Engineering Contradictions & Design Principles
Engineering Contradiction Analysis
1Measurement precision
If a neural network is optimized at a given time, then control accuracy is improved, but control accuracy deteriorates over time as the state of the controlled object changes
Solution Approach 1:
The patent implements dynamic relearning of neural network parameters based on changes in the controlled object's state. The system continuously monitors state changes and triggers relearning when necessary, making the control system adaptive rather than static. This resolves the contradiction by allowing the neural network to maintain optimal performance despite temporal changes in the controlled object.
Solution Approach 2:
The patent employs feedback mechanisms where the control results are evaluated and used to determine whether relearning should be performed. The system calculates changes in the controlled object's state and uses this feedback to decide on parameter reoptimization, ensuring control accuracy is maintained throughout operation.
2Productivity
If reinforcement learning is used to decide parameter values, then control performance is improved, but additional computational complexity and time are required for relearning
Solution Approach 1:
The patent performs preliminary evaluation of state changes before initiating full relearning.
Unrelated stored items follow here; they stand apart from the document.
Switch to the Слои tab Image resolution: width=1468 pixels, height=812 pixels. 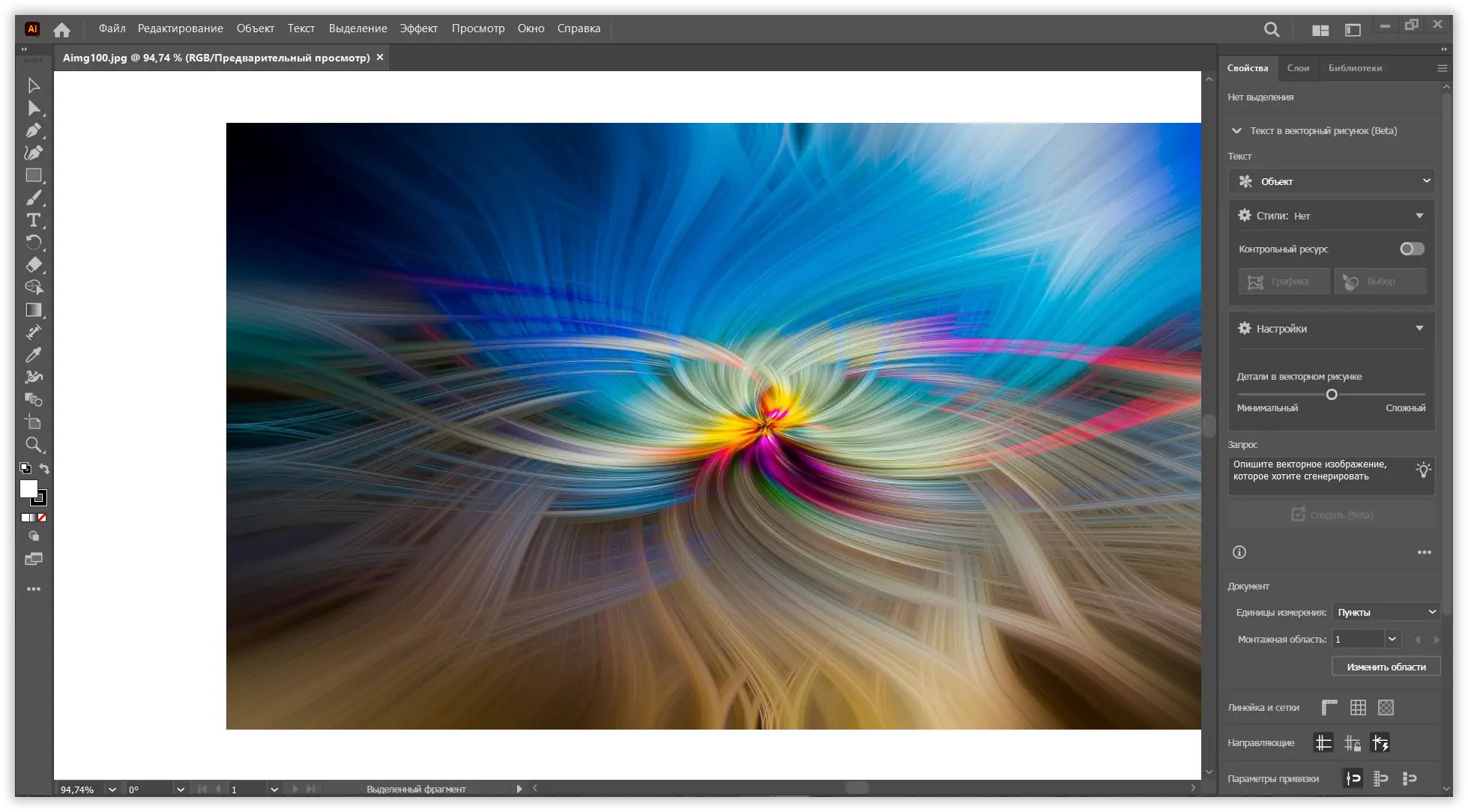[1298, 68]
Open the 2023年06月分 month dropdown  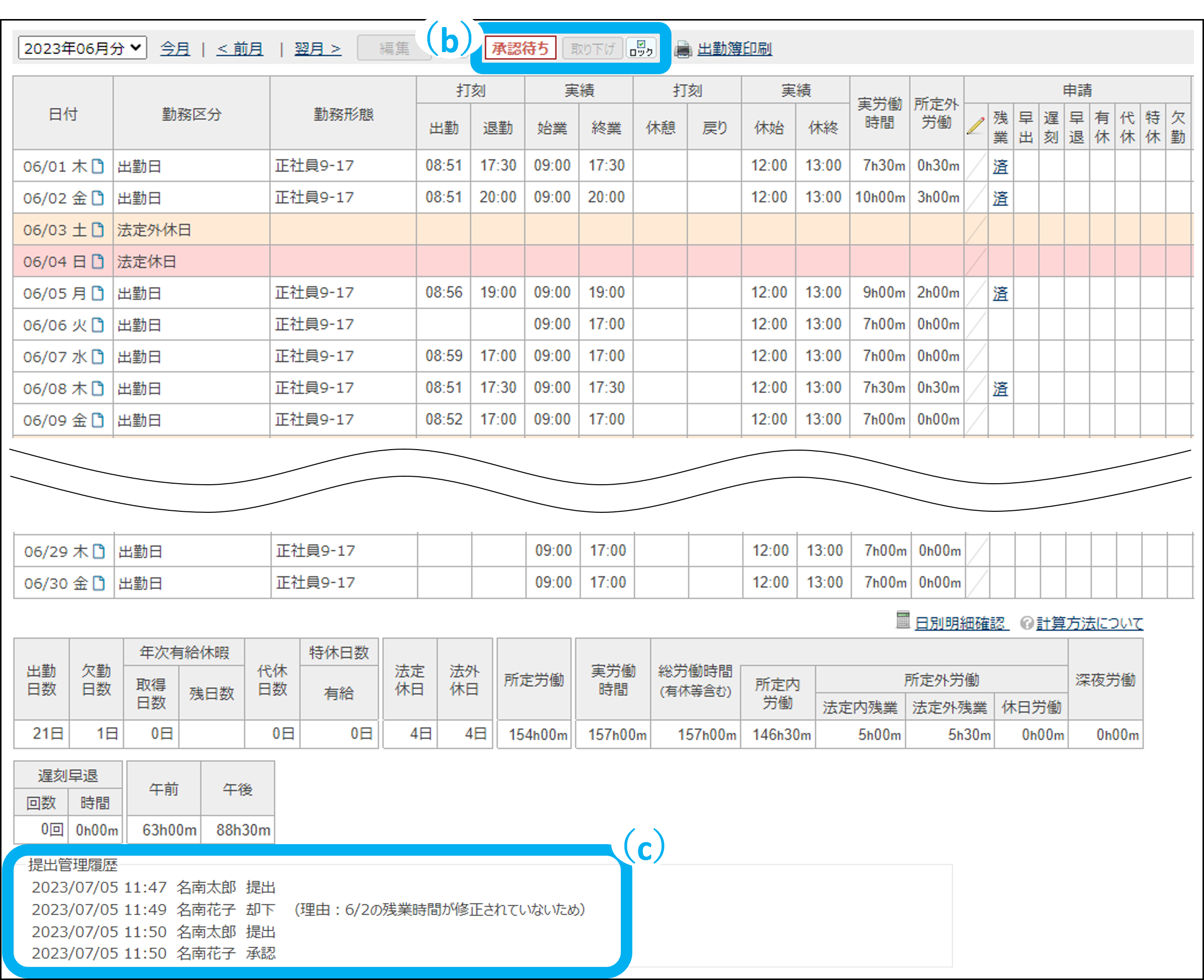pyautogui.click(x=82, y=48)
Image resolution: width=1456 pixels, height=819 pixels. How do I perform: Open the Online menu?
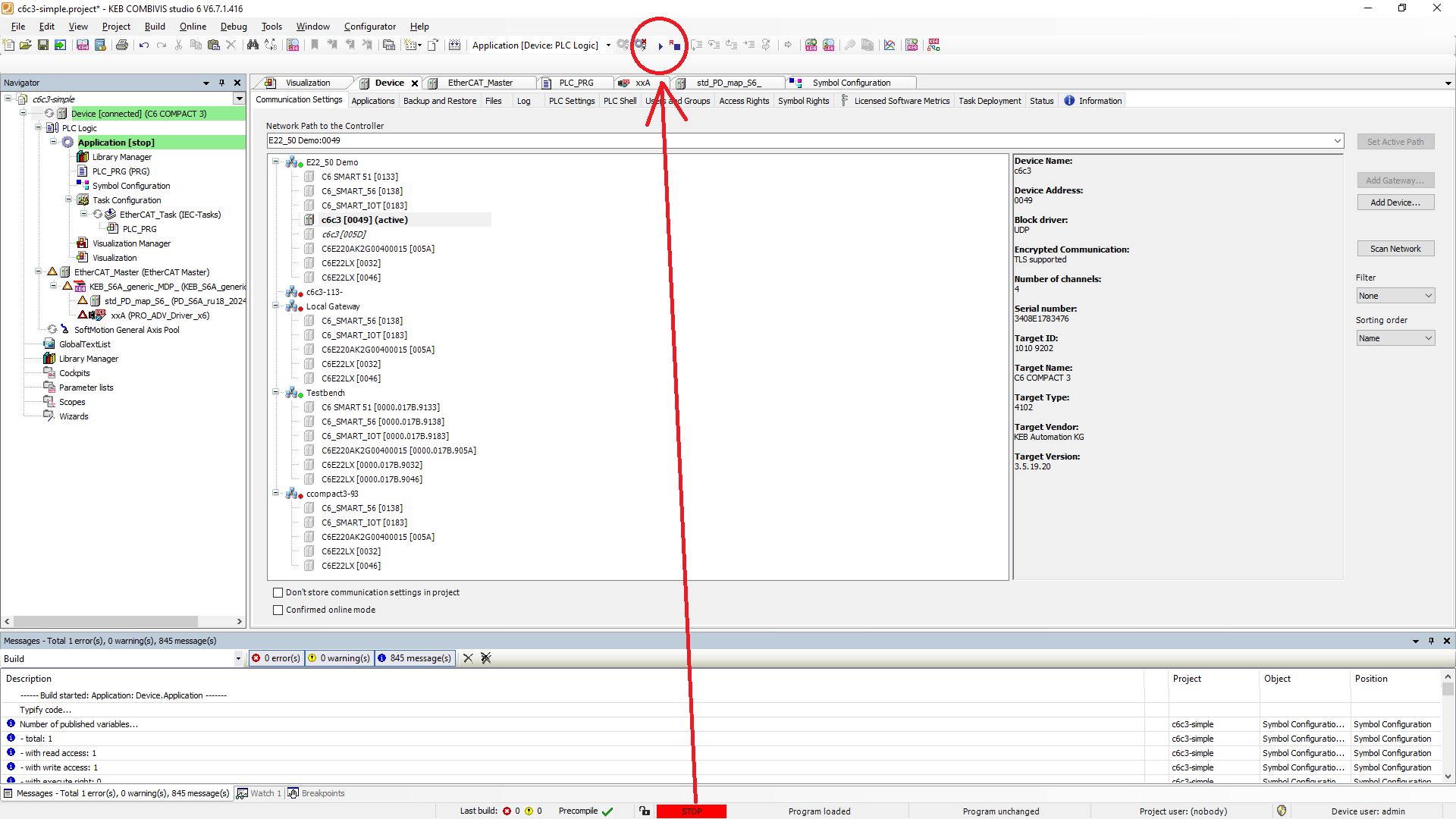[193, 27]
By calculating the magnitude of state changes and comparing them against thresholds, the system determines whether relearning is necessary, avoiding unnecessary computational overhead while maintaining control performance when needed.
Solution Approach 2:
The patent selectively updates neural network parameters based on the detected state changes. Rather than always performing complete relearning, the system adjusts parameters only when state changes exceed predetermined thresholds, reducing computational time while maintaining control effectiveness.
Data Source
AI summary
A management apparatus includes a learning device. The learning device is configured to, in a case where a reward obtained from a control result of a controlled object by a controller configured to control the controlled object using a neural network, for which a parameter value is decided by reinforcement learning, does not satisfy a predetermined criterion, redecide the parameter value by reinforcement learning.